Main exception handler
These commands raise an exception caught by the nearest exception handler. This might be a custom Try/Catch handler in your program, but most often it passed on to the applications main exception handler. The main part of a GB32 application is surrounded with a GB32 generated application-exception-handler that releases file handles and memory associated with GB32 data types. The OCX forms/controls are not part of the cleaning process. To properly release all COM object memory all forms have to be closed by an internal function Destroy_Form(). The forms in turn are responsible for releasing the OCX objects of the child windows (controls).
Custom handler
When you use a custom structured exception handling (Try/Catch) in your application the exceptions might be caught by your application's defined custom handler. Now the exception is not passed on to the main application-handler and no memory and file handles are released. When you are put in this situation, you can select the clean-up command from the IDE's menu to close all forms and file handles.
Cleanup opened Forms and files
GB32 includes a library function that can cleanup non-closed forms and files after an application terminates abruptly. The DLL-function is located in the runtime and is exported by ordinal #49. The function is automatically invoked when you RUN a program inside the IDE. But you can also invoke it by selecting 'Clean up' (shortcut Ctrl-L) from the IDE's menubar.

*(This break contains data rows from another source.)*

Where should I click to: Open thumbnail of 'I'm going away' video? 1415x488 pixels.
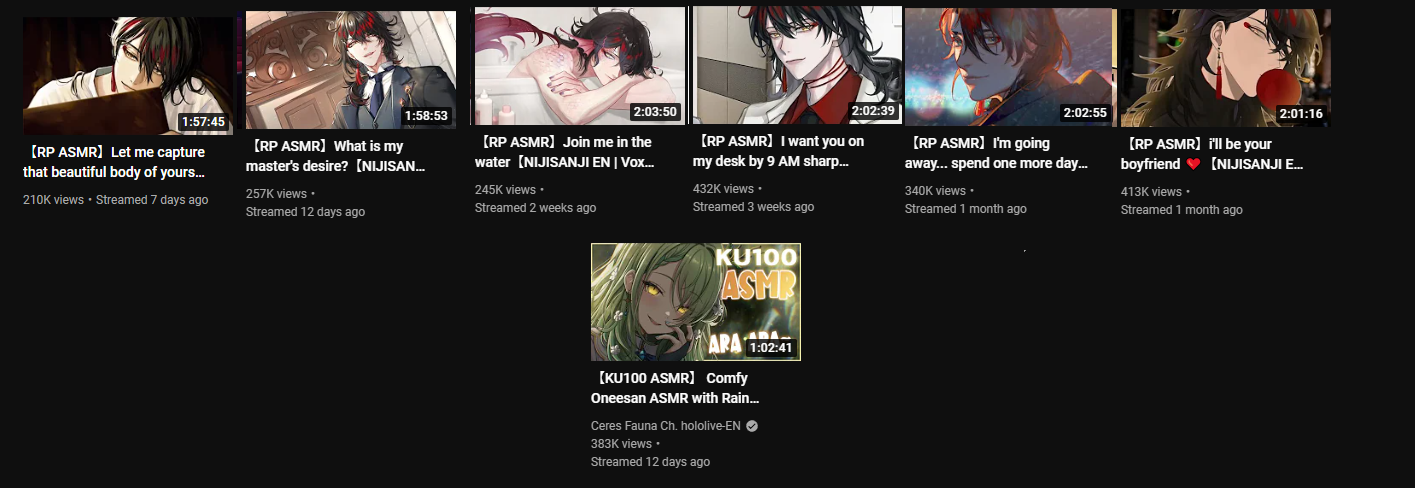pos(1008,67)
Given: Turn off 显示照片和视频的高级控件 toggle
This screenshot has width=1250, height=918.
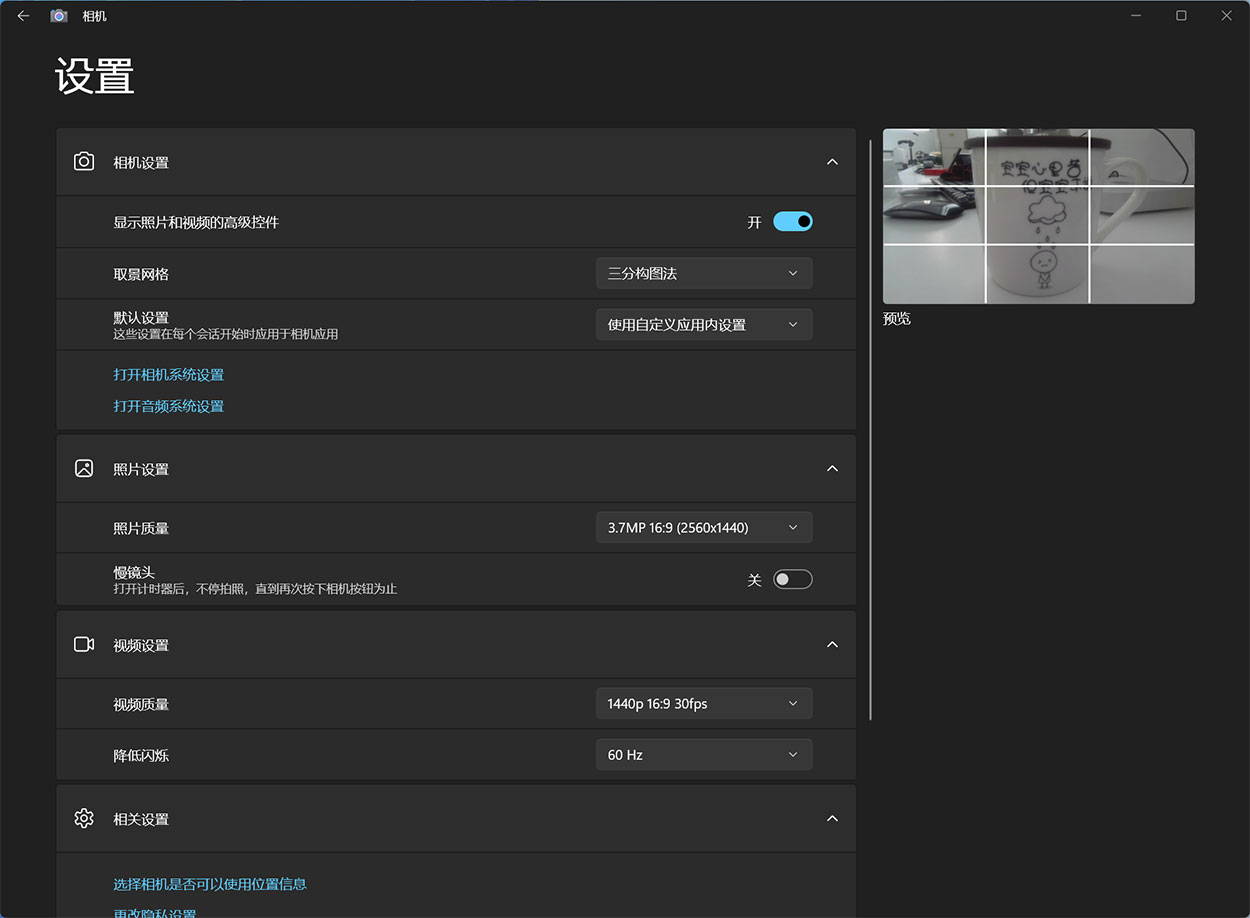Looking at the screenshot, I should coord(792,222).
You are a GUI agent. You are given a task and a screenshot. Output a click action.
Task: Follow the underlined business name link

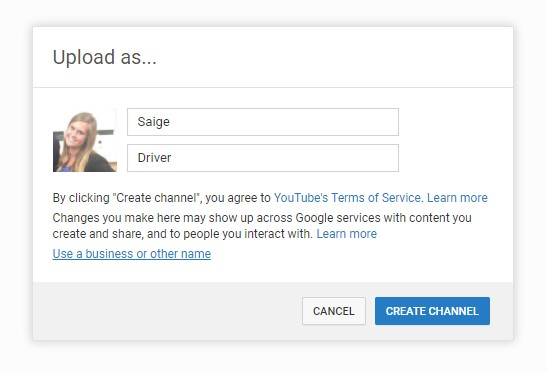click(x=132, y=254)
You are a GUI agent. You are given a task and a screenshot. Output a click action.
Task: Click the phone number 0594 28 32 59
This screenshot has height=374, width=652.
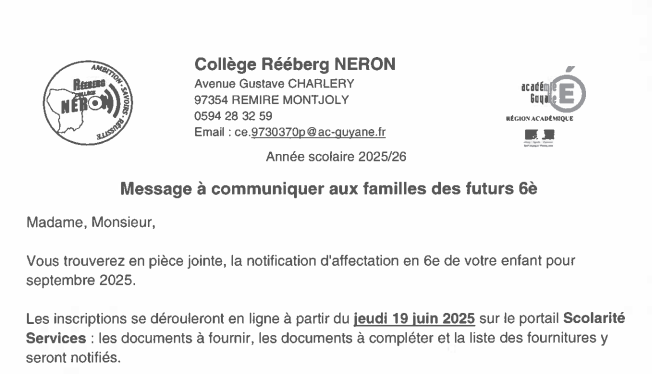click(233, 116)
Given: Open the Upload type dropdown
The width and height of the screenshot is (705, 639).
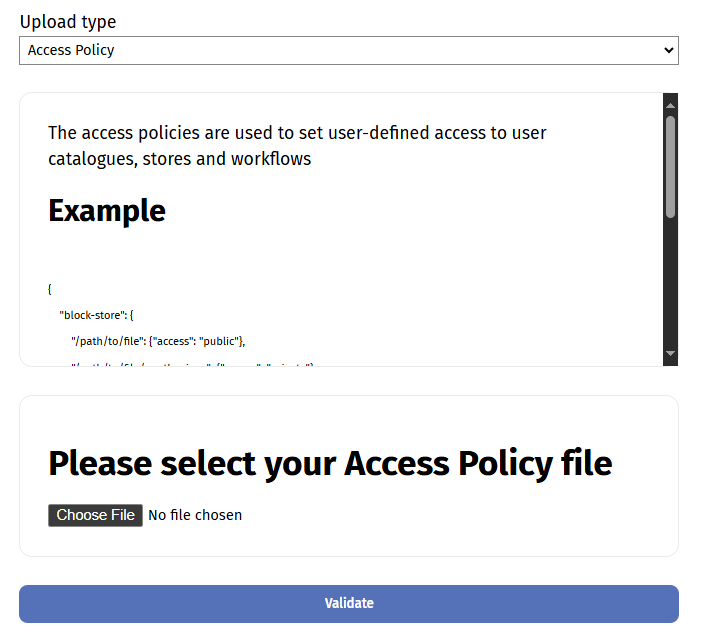Looking at the screenshot, I should click(348, 50).
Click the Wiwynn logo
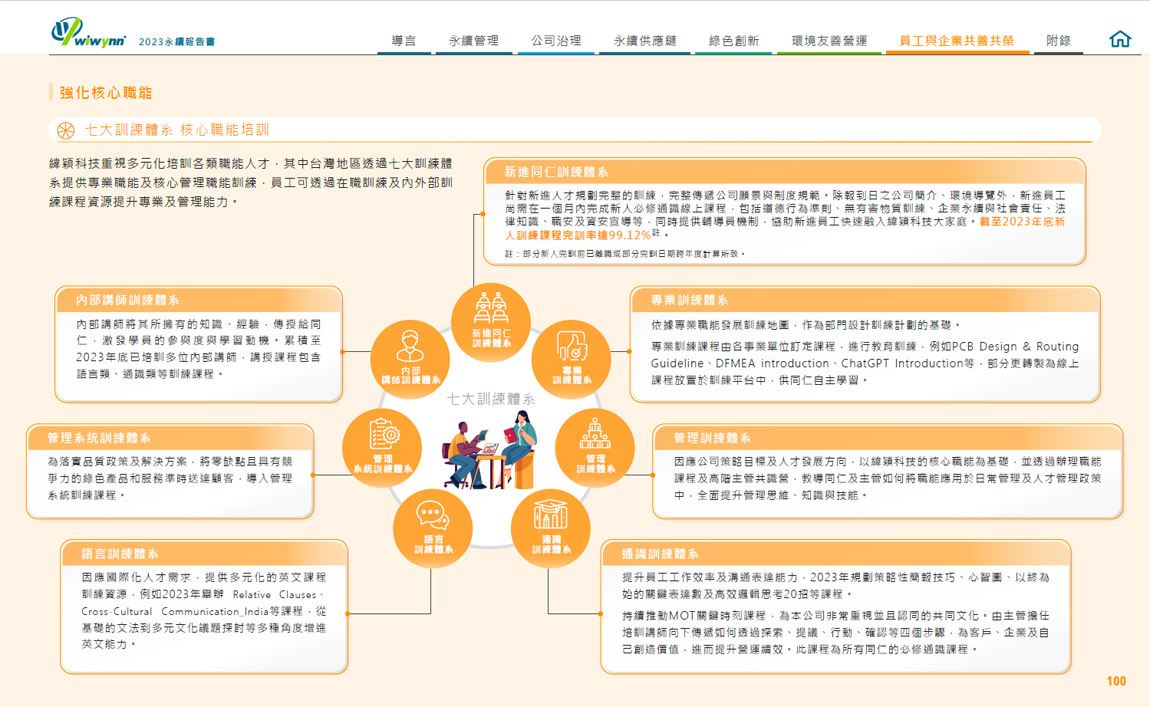The image size is (1150, 707). pyautogui.click(x=90, y=31)
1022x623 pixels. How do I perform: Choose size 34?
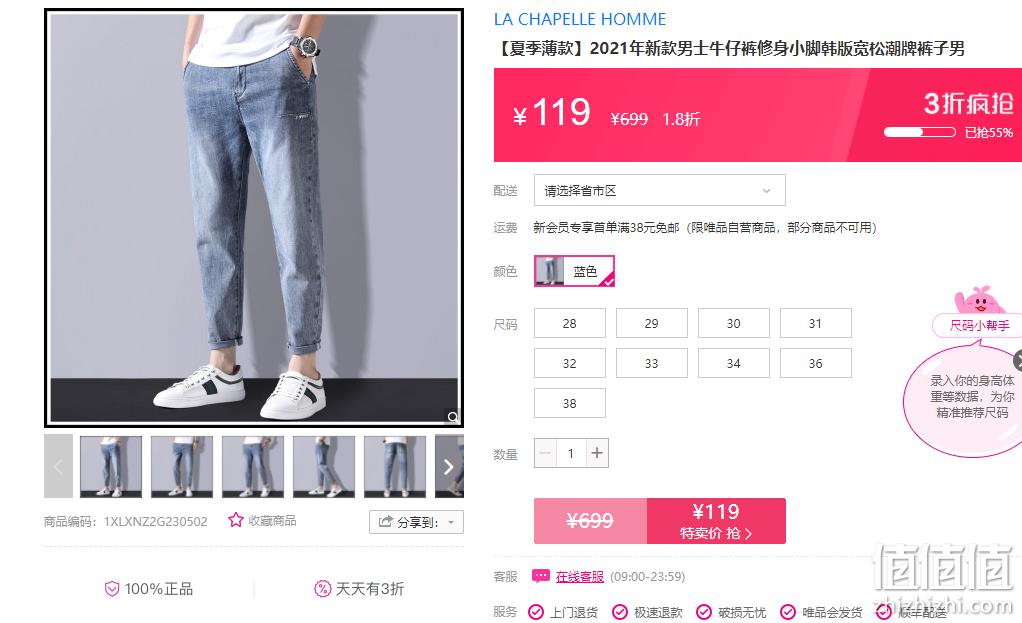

The menuitem executes the Gfa_CleanUp command that invokes the DLL cleanup function.
Why would you use Gfa_CleanUp when the same function is executed at the next RUN of your code? Well, programs that are terminated improperly (END, ASSERT, or any exception the program causes) leave with invalid memory-pointers and Gfa_CleanUp might fail (mostly likely it will).
Gfa_CleanUp executes within a exception handler itself and it first calls DLL function #49 to close the forms. If it returns properly it calls exported function #119 which cleans the file handlers. In short, this is what Gfa_CleanUp looks like:
Try
G49_CleanUpForms()
G119_CleanUpFiles()
Catch
EndCatch
When the G49_CleanUpForms() DLL function causes an exception the G119_CleanUpFiles() is never executed!
The G49_CleanUpForms() simply enumerates over the Forms collection to call each Destroy_Form() internal function. This function is responsible for deleting form-specific COM objects for Fonts, MouseCursors, Pictures, Icons, AutoRedraw bitmaps, Menus, controls, graphic settings, end other related COM objects. This is a very large function responsible for properly clearing (in the right order) all created COM objects. When something didn't work correctly in your application and it was terminated in an unstable state, it is most likely this function might fail. This might leave behind all kinds of allocated COM memory. In addition, the function might have generated an exception, most likely of an invalid memory pointer, and from the pseudo code above you then see that the file handles aren't released at all.
In conclusion,
- When you set up a new application use a proper message loop and try to created one main-form that owns other forms (set the Form.Owned property for the second and later forms in the Properties window). Closing the main-form will close all other forms.
- Don't use END and be careful with ASSERT. When an application terminates improperly try using invoke Gfa_CleanUp.
- Fix an exception error and make sure it won't happen again. Then restart the IDE to get rid of memory left-overs.